The appellate court is plainly wrong in its conclusions.  Gonzalez should appeal.

As if to say “we’re not very sure that we’ve ruled correctly,” the court went on to claim something even more bizarre.

This Court has noted that in a situation like this one, where setting aside paternity would leave a child fatherless, then the child would be a “filius nullius,” meaning a “son of nobody.” In re Paternity of E.M.L.G., 863 N.E.2d 867, 870 (Ind. Ct. App. 2007). The paternity statute was “created to avoid such an outcome, which could carry with it countless ‘detrimental emotional and financial effect[s].’”

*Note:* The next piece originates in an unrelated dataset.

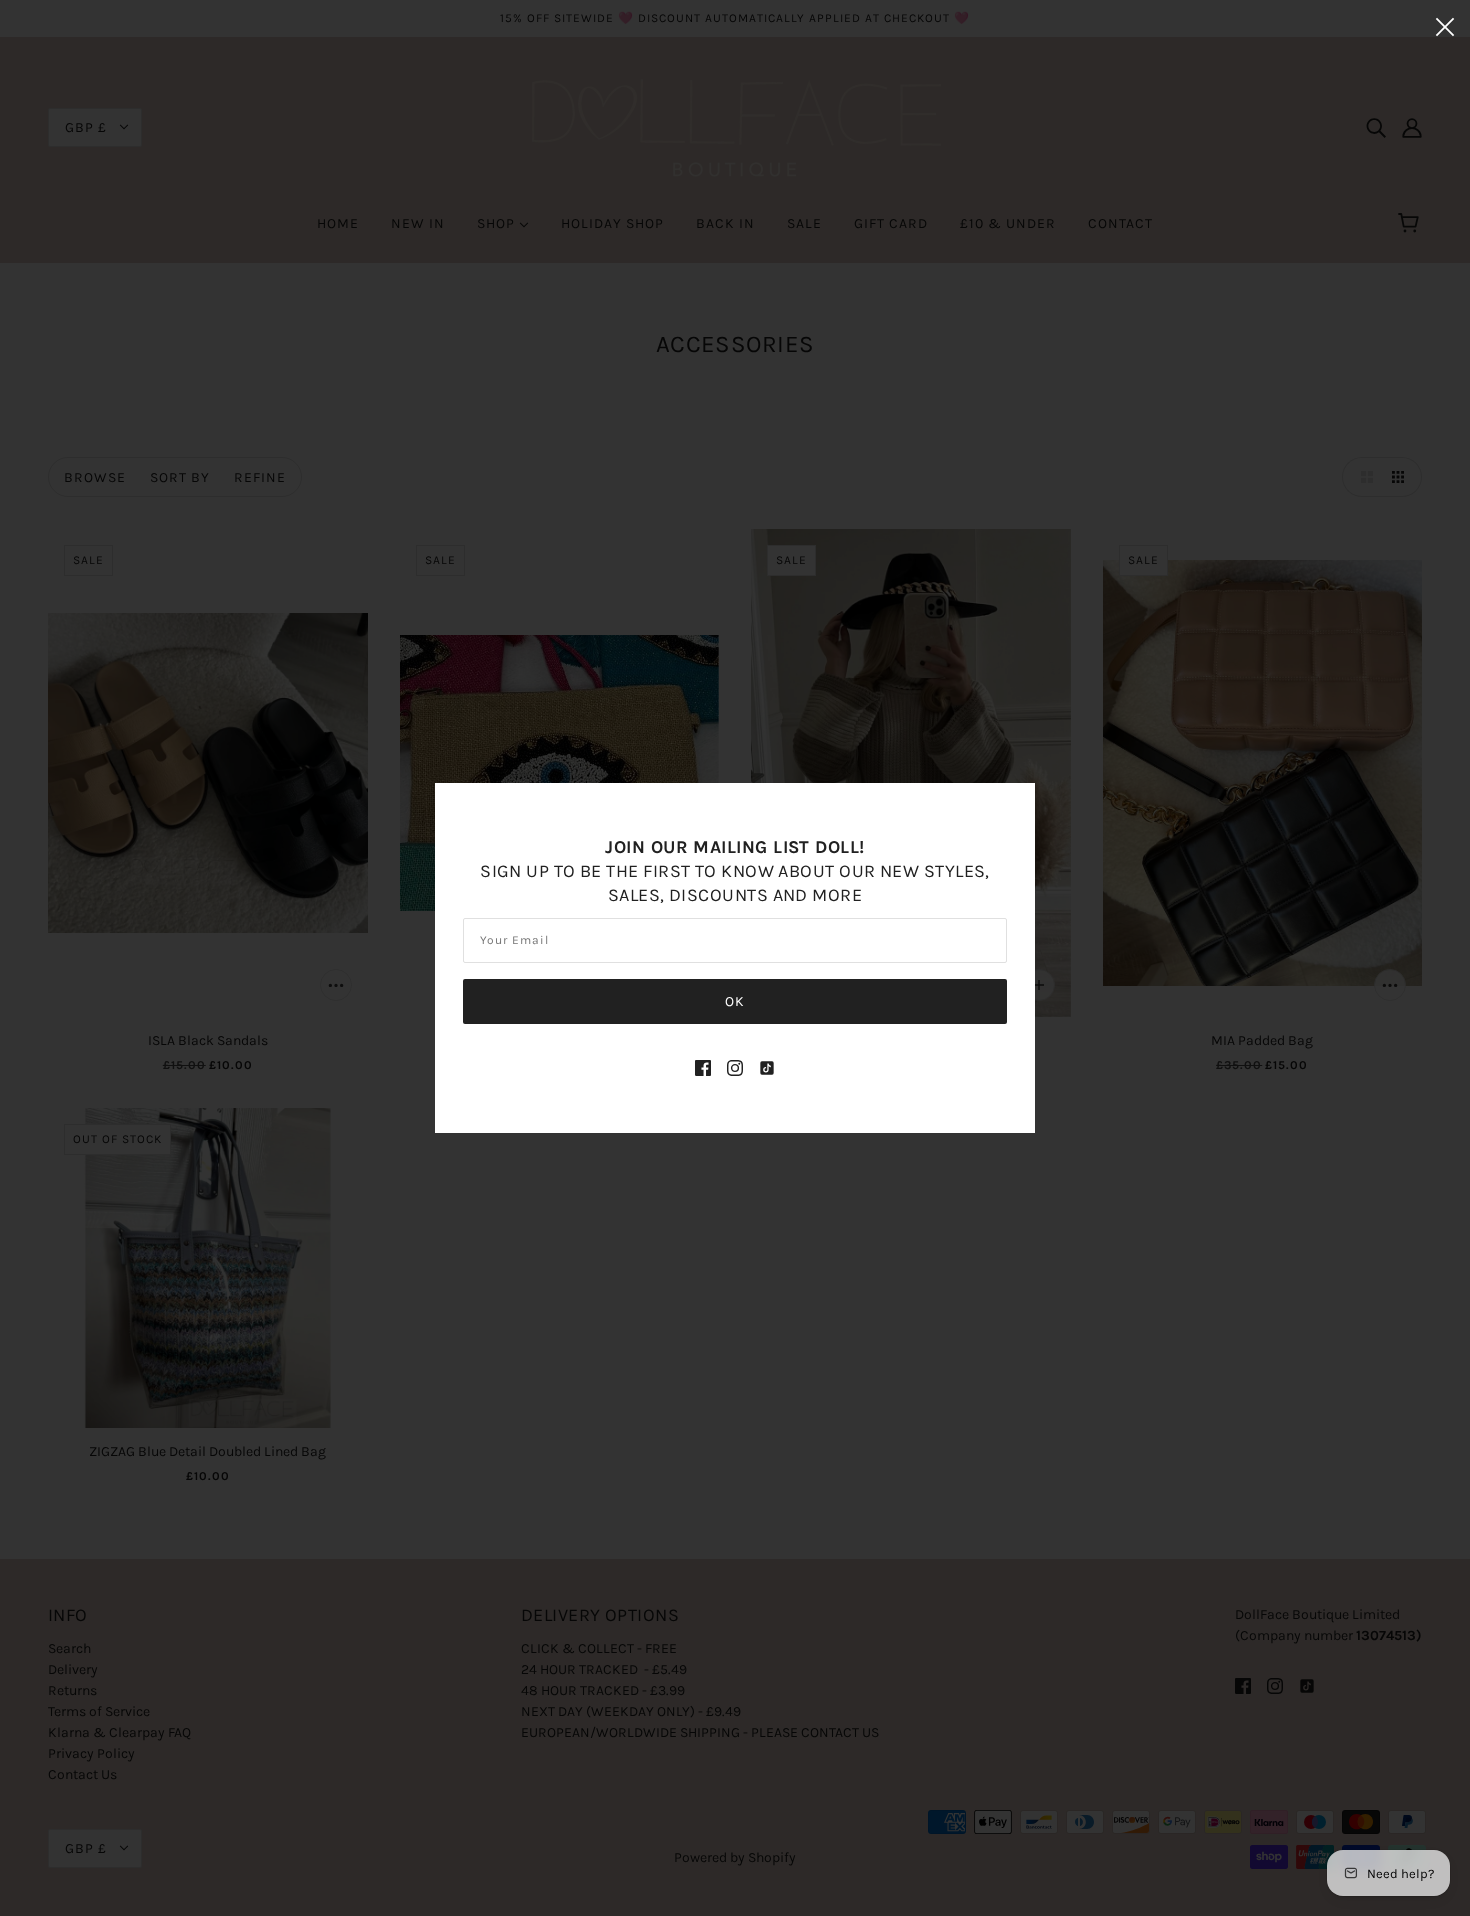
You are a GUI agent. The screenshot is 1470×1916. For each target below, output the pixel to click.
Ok (735, 1001)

“Leave a child fatherless?”  Excuse me?  No, relieving Ortiz of the duty of supporting a child who’s not his would in no way leave it fatherless.  The child has a father.  All that’s required to bring him into the child’s life is for Gonzalez to name him.  He could then take up his parental rights and duties and the man who’s actually responsible for bringing the child into the world would be responsible for its support and care.  And the man who’s not, wouldn’t be.  In other words, the state would get the matters of paternity and child support right instead of wrong.  And the child would grow up knowing who its true father is, a fact that can be vital in making medical decisions.

As I’ve asked so often before, why is it up to men, who do not and cannot know all the material facts, to figure out paternity?  Why isn’t it women’s obligation to identify all possible fathers of a child?  If they did, then DNA testing could be conducted and the correct father identified from the outset.  Again, women know with whom they have sex, but any given man knows only that he had sex with the woman in question.  He doesn’t know who her other partners have been.

The law should place the obligation of disclosure where it properly belongs – on the woman.  She should be required to tell the truth about paternity and, if she’s not sure, say that.  No sound public policy tags as fathers men who aren’t.  This needs to change.